The Knicks missed their first seven shots and failed to score a single point over the first four minutes of the contest. New York found themselves down 15 points (21-6) halfway through the first quarter. Would they finally let go of the rope and put it in cruise control, looking forward to a flight back to NYC? Knicks teams in the past certainly would have chosen that path, the one of least resistance.
But the group is different. We've seen Brunson and Randle carry the Knicks on their backs time and again this season, and we've also seen RJ Barrett have offensive bursts to push the team to a win.
Yet, on this night, it was the bench mob, led by Mile McBride and Josh Hart, that refused to let the Knicks lose. When an NBA team doesn't have a true top-tier "superstar," the only way they can finish a season 10+ games above .500 is when the whole is greater than the sum of its parts. And that's what's going on in New York.
With the Blazers off to a scorching start Tuesday night, Deuce and the bench brigade came in and cooled them off. The Knicks reserves began chipping away at Portland's sizable lead early in the second quarter and had whittled it down to six points by halftime.

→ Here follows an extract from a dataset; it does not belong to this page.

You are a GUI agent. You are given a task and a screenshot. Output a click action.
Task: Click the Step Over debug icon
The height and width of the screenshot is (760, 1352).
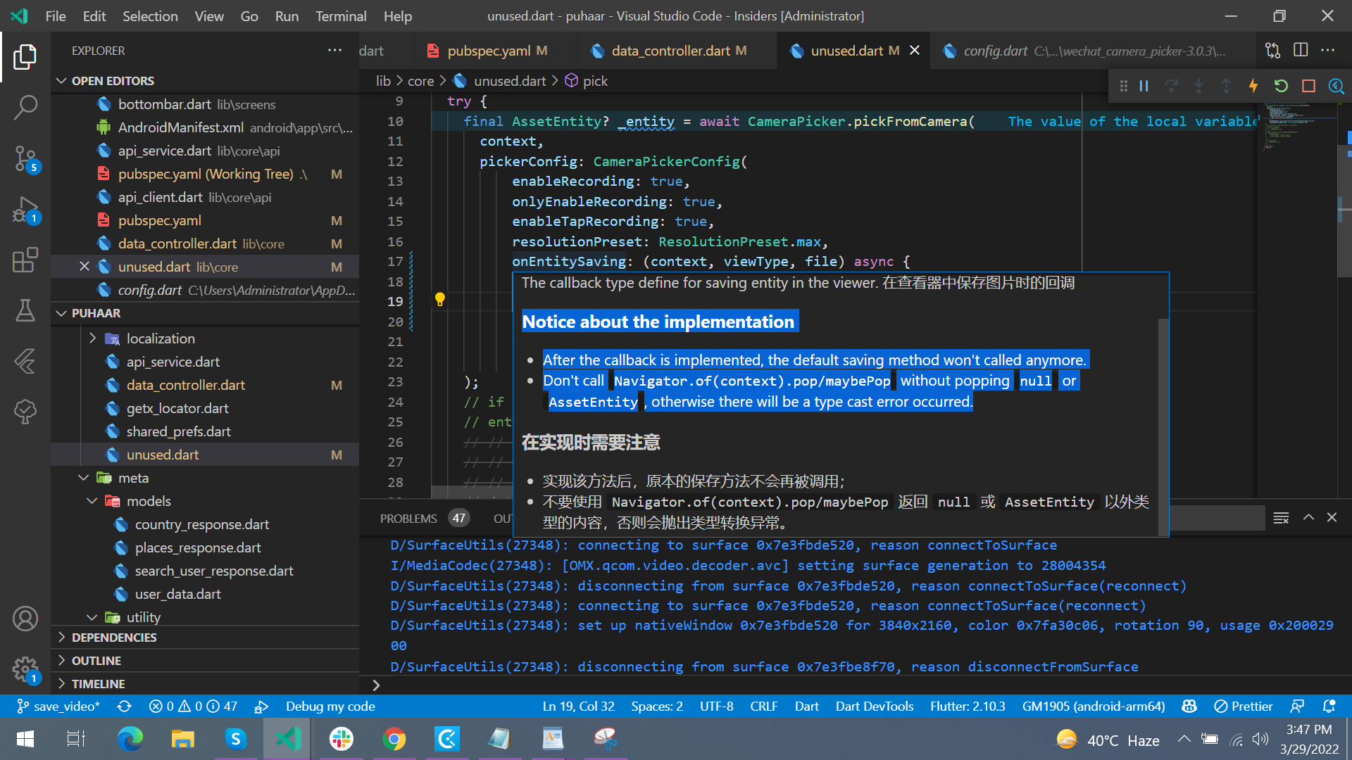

However, McBride's contributions weren't limited to just the defensive end on his particular evening. Deuce caught fire from downtown, and the sparks from his shooting hand seemed to ignite the Knicks' offense. New York exploded offensively in the third quarter, scoring 42 points on 71.4% (!) shooting. They were 15-of-21 from the floor, including 5-of-8 from three-point territory. IQ scored 14 points on five FG attempts in the third. RJ converted four of his five shots in the quarter as well.
New York stayed hot in the fourth, outsourcing Portland by 22 points in the second half and cruising to a 123-107 victory.
When the final buzzer sounded, Deuce had poured in a career-high 18 points (6-of-8 FGs) to go along with three assists, one steal, two blocks, and four 3-pointers in 24 minutes. "Deuce, you can't say enough about what he did. That's probably his best game as a pro," Thibs told reporters after the game.
"Honestly, I knew I needed to step up," McBride said. "End of a road trip, I felt like we came out flat, and I just wanted to be a spark, give energy and do what I can."
Those who have followed this newsletter since its inception know we have been big boosters of McBride since his rookie season, calling for him to see extended minutes dating back to last January. Decue finds ways to help his team win even when his shot isn't falling.
Asked about his career-high point total after Tuesday's win, McBride replied: "It's huge… But honestly, if I didn't score a point and we win, I'd still be happy. Just being able to impact the game however I can always is the number one thing. I think the second unit knows that when we get in, our job is just look at the score, understand what we have to do as a unit and move the needle. And I think we came in and did that."
On the season, New York allows just 104 points per 100 possessions with McBride on the floor, the lowest among all Knick rotation players. His individual Net Rating of +7.8 is second on the team (behind Josh Hart). Deuce is one of only six players in the NBA this season to have logged less than 700 minutes, yet posted a plus/minus north of +100.
And, my personal favorite McBride metric: Deuce has now played more than 15 minutes 26 times in his career. The Knicks are 21-5 in those 26 contests. That's a winning percentage of 80.8%.
The other key contributor off the bench last night was Josh Hart, who was playing his first game against the Blazers since they traded him to New York at the deadline. To borrow a phrase from the Oscars, Hart was "Everything Everywhere All at Once." He finished with 16 points, nine rebounds, eight assists, three steals, and two treys. According to Basketball-Reference, he is the first player in Knicks franchise history to match or exceed those totals in those categories in a game in which the player did not start.